Tufi's fjords are a great place to immerse yourself in traditional village life with village guesthouse stays. See the relevant pages for more information, and we also organise stays in villages in the Eastern Highlands and East Sepik provinces.
We work with a network of top-end wilderness lodges in the Western and Southern Highlands, in the East and Middle Sepik regions, on the wildlife-rich grasslands of the Tonda Wildlife Management Area, Western Province, on an island spit on the shores of Papua New Guinea's largest lake, Lake Murray, on major migrtorty routes, also in Western Province, and on the shores of the north coast near Madang, to give you even more choice in your quest for cultural encounters.

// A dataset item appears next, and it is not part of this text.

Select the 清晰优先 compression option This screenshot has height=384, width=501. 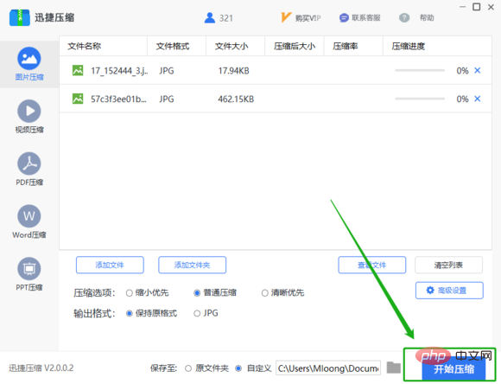(x=264, y=293)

The management have been running cultural and birding tours here for over 35 years. and their experience in looking after clients in remote destinations is unparalleled. They work very closely with local communities, and the majority of lodge staff and management have come up through the company. The local guides at the lodges have been nurtured, trained, and encouraged over time, and have an unbelievable eye for wildlife and bird spotting. They know when to look for what, where, and how, to give guests the best chance of great sightings.
The lodges run set programs around the Mt Hagen and Goroka festivals, but can also be included in tailor-made itineraries most of the year. You can find out more information on each lodge in the menu on the left.

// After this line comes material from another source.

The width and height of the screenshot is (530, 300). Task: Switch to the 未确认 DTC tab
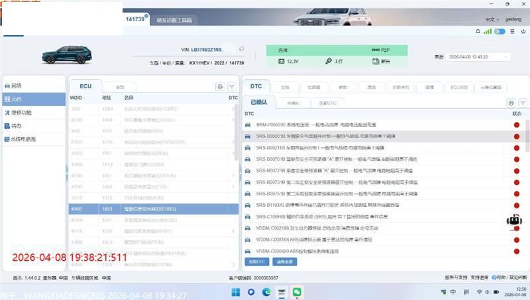pyautogui.click(x=293, y=103)
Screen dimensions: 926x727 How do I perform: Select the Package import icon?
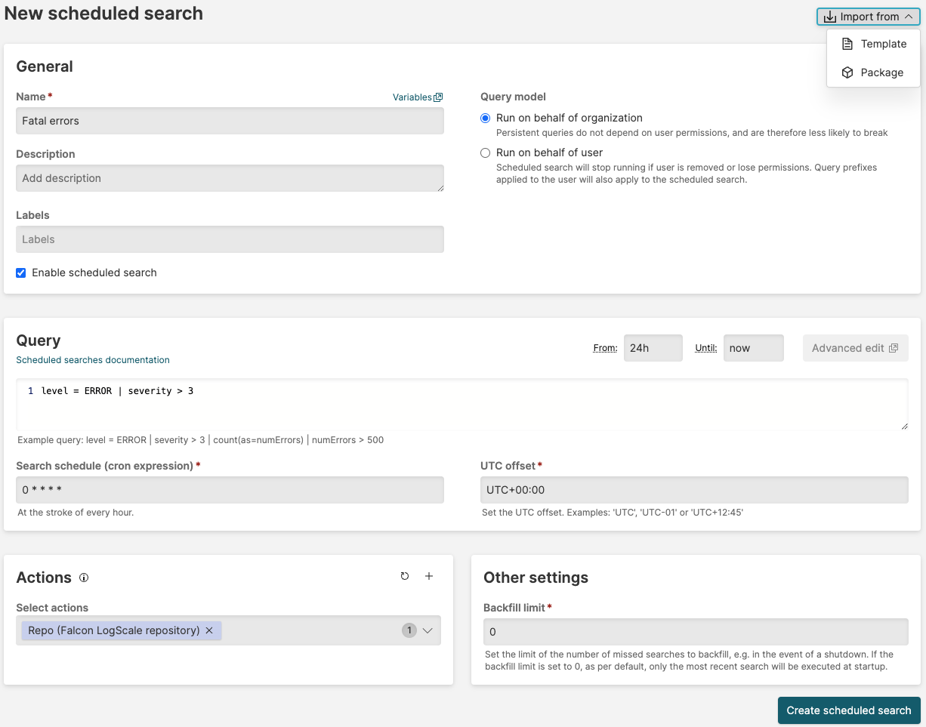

Papua New Guinea village stays
Village stays are a great way to see how people live in different regions around Papua New Guinea.
Day trips are to a village close to Goroka and one of the highlights is the preparation, and eating, of a "MuMu" - a local pig roast.

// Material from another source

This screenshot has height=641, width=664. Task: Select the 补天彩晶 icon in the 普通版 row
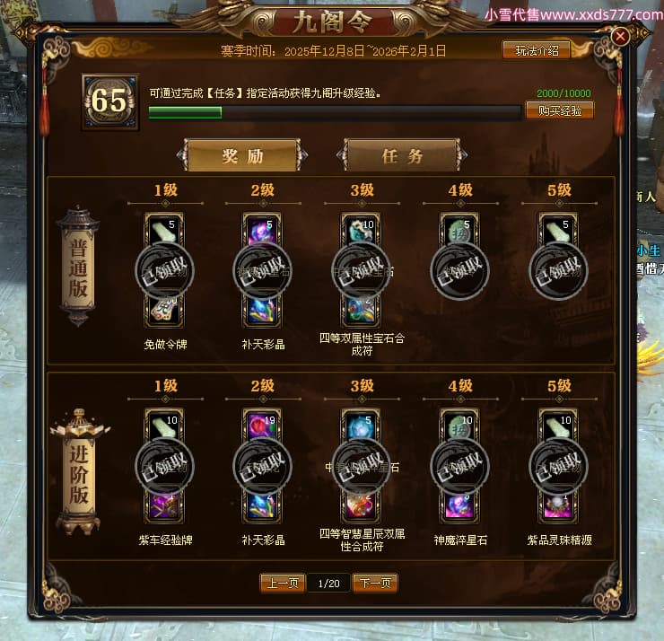tap(263, 311)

The village for overnight stays is 20 to 30 minutes from Goroka depending on road conditions, and a MuMu is also organised for visitors. Sing-sings can be arranged on request, but are not part of the visit per se. In the village you are free to observe or participate in village life; gardening, school, playing with children, chilling, chatting with the villagers, going to the river to bathe... Accommodation can bre provided in a basic but clean and comfortable lodge next to the village. Fullboard costs $75 per night. See www.asaromudmen.com for more information
Island homestay, East Sepik Region
Robert and Catherine Marek will welcome you to their village on the beautiful Yuo Isalnd, an hour by road to Boiken, and 20 minutes by boat from Wewak, East Sepik. Accommodation is provided in their five-bedroom guesthouse and there is a solar shower and flush toilet for guest use. One night full board costs $37 USD per person, excluding transport. Transport costs are arranged per trip, and are currently $65 each way. Trips to a thermal spring on a beach at Kairiru Island can be arranged, as can fishing, dolphin watching and surfing. There are surfboards available on site and Yuo has two different breaks, with barrels and tunnels when conditions are right. There is good snorkelling from the beach on the reef in front of the guesthouse. Contact us for more information and images.
Coastal villages in Oro Province
Flying in to Tufi, after a night at the resort, you can head out to one of many villages in the beautiful fjordlands of Cape Nelson. There are vilages on sublime beaches and others higher up on the ridges. The best is to go for three nights and sample three different ones. Transfers are by boat and dugout. A three-night trip to Jebo (beach), Orotoaba (inland and great for Birds of Paradise), and Garewa (beach) costs $420 pp full board including transport by boat and outrigger. The village chiefs will be your guides and take you to see stunning waterfalls, fishing in their outriggers, walking trails, and occassionally to spiritual places like skull caves. Or you can just observe village life, chat to the locals, amuse and be amused by the kids, or go snorkelling over some excellent coral gardens.